TO DO:
Start at the line below containing "Task: Click the File shares tile icon" and stop at the line containing "1203x539 pixels.". Repeat every line of that stretch exactly, and nothing outside it.

SOURCE DATA:
++++++++
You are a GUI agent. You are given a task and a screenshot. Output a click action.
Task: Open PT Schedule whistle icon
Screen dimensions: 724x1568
++++++++
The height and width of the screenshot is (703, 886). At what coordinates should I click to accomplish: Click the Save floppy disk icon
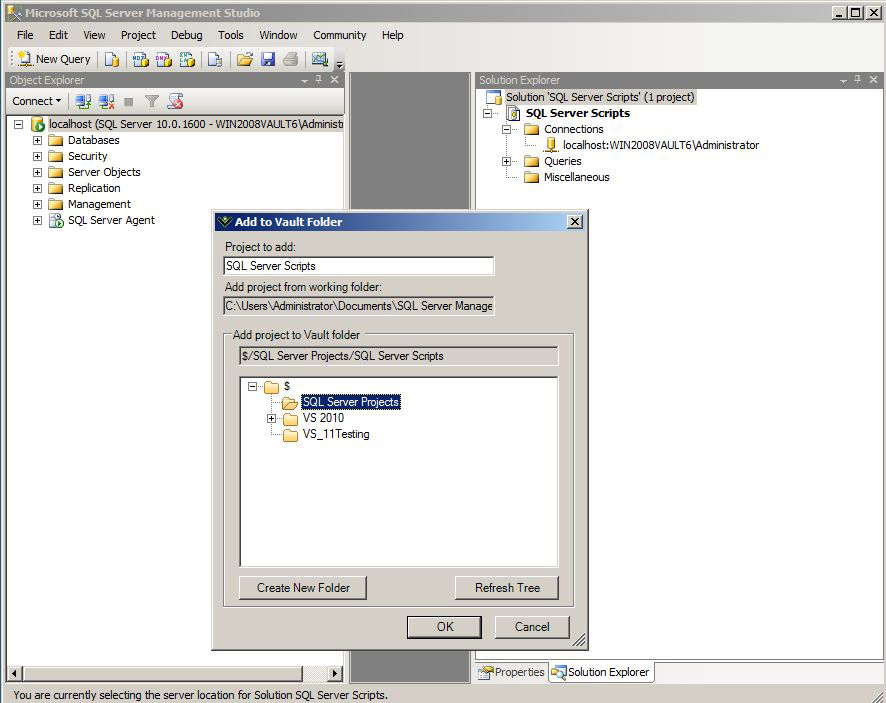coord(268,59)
++++++++
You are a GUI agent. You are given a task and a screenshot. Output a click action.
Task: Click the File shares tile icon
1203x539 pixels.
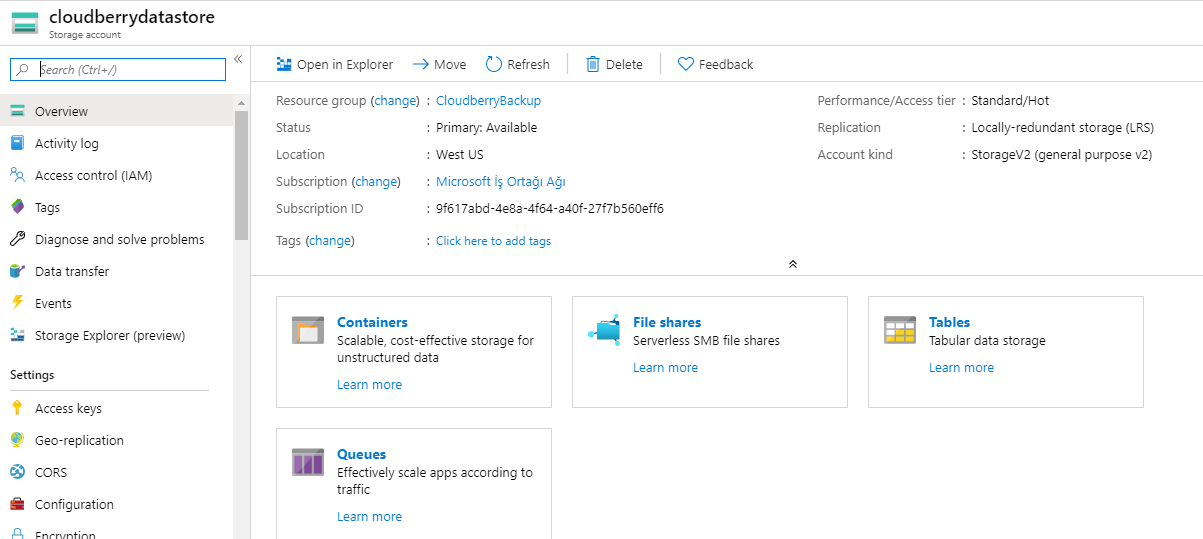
++++++++
YOUR SOLUTION:
Task: Click the File shares tile icon
1203x539 pixels.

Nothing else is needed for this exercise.